There is a very real possibility The planet will warm an average of 3 degrees Celsius (5.4 degrees Fahrenheit) this century – and that could be disastrous.
In such a brutally hot world, scientists agree, deadly heat waves, massive wildfires and damaging downpours would come more often and hit harder than they do today. The sea will become too hot and too acidic, leading to the decline of fish and the end of coral reefs. In fact, a quarter or more of Earth’s species may become extinct under such conditions or go that way. Our coastlines are being reshaped, as sea levels rise foot after foot, century after century, sinking places like Market Street in Charleston, South Carolina, downtown Providence, Rhode Island, and the Space Center in Houston.

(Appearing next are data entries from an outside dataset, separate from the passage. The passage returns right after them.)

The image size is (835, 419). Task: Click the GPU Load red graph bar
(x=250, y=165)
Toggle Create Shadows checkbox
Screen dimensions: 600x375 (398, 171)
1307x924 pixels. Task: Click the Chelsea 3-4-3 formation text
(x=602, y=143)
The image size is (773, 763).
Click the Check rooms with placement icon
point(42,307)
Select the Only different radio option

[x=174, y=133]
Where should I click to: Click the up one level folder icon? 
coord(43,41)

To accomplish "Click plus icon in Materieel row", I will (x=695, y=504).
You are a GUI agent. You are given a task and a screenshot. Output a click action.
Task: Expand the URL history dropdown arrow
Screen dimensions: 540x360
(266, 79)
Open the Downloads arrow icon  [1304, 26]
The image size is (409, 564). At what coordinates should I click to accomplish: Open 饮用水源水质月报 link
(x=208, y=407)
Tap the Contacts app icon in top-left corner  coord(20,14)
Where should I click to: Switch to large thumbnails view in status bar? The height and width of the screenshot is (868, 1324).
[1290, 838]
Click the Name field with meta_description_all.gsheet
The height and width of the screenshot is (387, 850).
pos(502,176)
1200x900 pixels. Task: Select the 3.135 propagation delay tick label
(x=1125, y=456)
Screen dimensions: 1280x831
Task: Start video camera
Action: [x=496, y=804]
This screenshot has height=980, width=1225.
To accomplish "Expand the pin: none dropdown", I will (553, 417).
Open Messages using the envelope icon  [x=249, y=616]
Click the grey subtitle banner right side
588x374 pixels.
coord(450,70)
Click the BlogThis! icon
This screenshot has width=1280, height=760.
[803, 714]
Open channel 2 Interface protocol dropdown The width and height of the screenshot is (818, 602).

All this according to climate scientist Daniel Swain of the University of California, Los Angeles bad: “Bad for humans. Bad for ecosystems. Bad for the stability of the Earth systems we humans depend on for everything.
Experts cannot say exactly how likely this future is because it depends on what mankind does to mitigate the worsening climate crisis, especially in the coming decade. But for world leaders gathering for the 26th United Nations Climate Change Conference (COP26) in Glasgow this weekend, this future may be inevitable unless they agree on more aggressive and immediate measures to limit greenhouse gas emissions.